Blind Lincoln mother has ideas for better transportation services

Posted By: Bayley Bischof 

bbischof@klkntv.com 

When you need to go somewhere, what do you do?

The answer is likely, get behind the wheel of your car and drive to work, to your children’s school or to the store.

But what if you couldn’t?

That’s life for some with disabilities, like Stacy Cervenka.

This summer, Cervenka, a mother of two here in Lincoln, enrolled her son Leo in a week long day camp that cost $200.

But by the end of it, her family spent $500 on that camp.

"Every day I had to pay Uber or Lyft $15 to get him there, and then $15 to get myself back home, then pick him up for $15 and then $15 again to get us home,” Cervenka said.

Cervenka and her husband are both blind and therefore can’t drive.

This is the reality her family and others face every day, when Star Tran, and Handi–Vans, vehicles those with disabilities can schedule, don’t meet their needs.

Cervenka went before the Star Tran Advisory Council Thursday, armed with ideas to make Lincoln more accessible.

"The city could do what many others are,” Cervenka said. Take some of the money spent on Handi-vans and partner with Uber or Lyft. An example is in Boston, the rider pays the first $2, the city may subsidize $15 and you’d pay the rest."

She said this would serve people with disabilities better than the current Handi–Van system and may not even cost the city more money.

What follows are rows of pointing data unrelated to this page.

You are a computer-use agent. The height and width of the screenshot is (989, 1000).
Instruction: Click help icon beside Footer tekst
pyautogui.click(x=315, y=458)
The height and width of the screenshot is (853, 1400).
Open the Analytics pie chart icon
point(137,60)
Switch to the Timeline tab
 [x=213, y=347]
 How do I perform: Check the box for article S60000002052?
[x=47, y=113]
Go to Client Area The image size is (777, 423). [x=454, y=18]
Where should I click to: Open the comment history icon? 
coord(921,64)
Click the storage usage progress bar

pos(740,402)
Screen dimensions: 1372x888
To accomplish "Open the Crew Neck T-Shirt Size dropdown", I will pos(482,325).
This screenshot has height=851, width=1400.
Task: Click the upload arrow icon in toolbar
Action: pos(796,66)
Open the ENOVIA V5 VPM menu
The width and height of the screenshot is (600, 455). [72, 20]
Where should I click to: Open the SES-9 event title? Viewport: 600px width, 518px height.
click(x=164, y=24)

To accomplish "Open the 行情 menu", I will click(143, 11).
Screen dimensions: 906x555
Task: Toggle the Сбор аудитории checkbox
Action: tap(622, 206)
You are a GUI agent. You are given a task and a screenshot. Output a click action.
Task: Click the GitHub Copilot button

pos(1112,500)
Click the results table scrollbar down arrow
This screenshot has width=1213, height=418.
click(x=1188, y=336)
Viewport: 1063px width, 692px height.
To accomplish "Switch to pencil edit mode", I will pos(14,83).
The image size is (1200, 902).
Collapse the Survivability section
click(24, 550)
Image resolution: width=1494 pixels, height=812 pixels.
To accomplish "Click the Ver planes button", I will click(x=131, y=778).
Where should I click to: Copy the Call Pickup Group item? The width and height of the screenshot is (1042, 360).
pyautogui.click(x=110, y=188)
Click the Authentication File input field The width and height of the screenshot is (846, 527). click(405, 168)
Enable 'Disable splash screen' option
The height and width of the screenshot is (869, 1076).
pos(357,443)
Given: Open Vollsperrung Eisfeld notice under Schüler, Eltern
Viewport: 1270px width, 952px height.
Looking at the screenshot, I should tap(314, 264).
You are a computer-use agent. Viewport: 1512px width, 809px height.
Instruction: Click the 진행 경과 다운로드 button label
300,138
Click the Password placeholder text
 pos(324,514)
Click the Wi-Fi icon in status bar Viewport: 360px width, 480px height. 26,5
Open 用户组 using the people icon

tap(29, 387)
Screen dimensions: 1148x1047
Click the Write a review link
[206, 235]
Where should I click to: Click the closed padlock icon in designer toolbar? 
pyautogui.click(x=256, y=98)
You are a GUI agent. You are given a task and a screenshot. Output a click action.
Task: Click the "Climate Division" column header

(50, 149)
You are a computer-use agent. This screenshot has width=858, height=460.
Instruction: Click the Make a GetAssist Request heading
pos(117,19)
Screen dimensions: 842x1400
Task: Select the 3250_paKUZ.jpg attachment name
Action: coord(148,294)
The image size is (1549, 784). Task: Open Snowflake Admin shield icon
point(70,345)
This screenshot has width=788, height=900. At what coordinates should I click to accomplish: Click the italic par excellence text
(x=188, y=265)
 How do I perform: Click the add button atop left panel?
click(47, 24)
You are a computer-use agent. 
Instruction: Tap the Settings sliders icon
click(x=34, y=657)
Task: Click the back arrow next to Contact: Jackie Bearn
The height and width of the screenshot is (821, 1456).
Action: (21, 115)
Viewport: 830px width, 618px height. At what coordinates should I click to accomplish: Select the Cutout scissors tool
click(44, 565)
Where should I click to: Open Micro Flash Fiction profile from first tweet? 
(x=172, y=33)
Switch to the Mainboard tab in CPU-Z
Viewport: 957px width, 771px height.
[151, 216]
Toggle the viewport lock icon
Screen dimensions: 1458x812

"The Handi–Van system is set up for individuals to call to call the day before up to seven days to book their trip,” Mike Davis, transit manager for Star Tran said. “We do have a certain number of subscriptions, so people can take a trip every day, they can sign up for that but there is a wait list."

Cervenka said this isn’t a realistic mode of transportation because there’s no guarantee you’ll be picked up on time, and it can’t be relied on multiple times a day.

"The system is predicated on an outdated model that people with disabilities only go out of their homes once a week to medical appointments or to visit family,” she said. “It doesn’t assume you have a busy life with children, jobs, and are involved in the community."

She said transportation problems like she faces is the main reason 70% of blind people are unemployed.

But if Star Tran partnered with ride share services, people with disabilities would be able to call an affordable ride they can rely on.

"It would mean we could put our son in whatever preschool in town we could afford,” Cervenka said. “We could send him to any public school we wanted. That when it’s snowing or 90 degrees, I can take my kids where we need to go."

Star Tran said they are going to reach out to other cities that successfully use ridesharing programs and see if it’d be possible in Lincoln.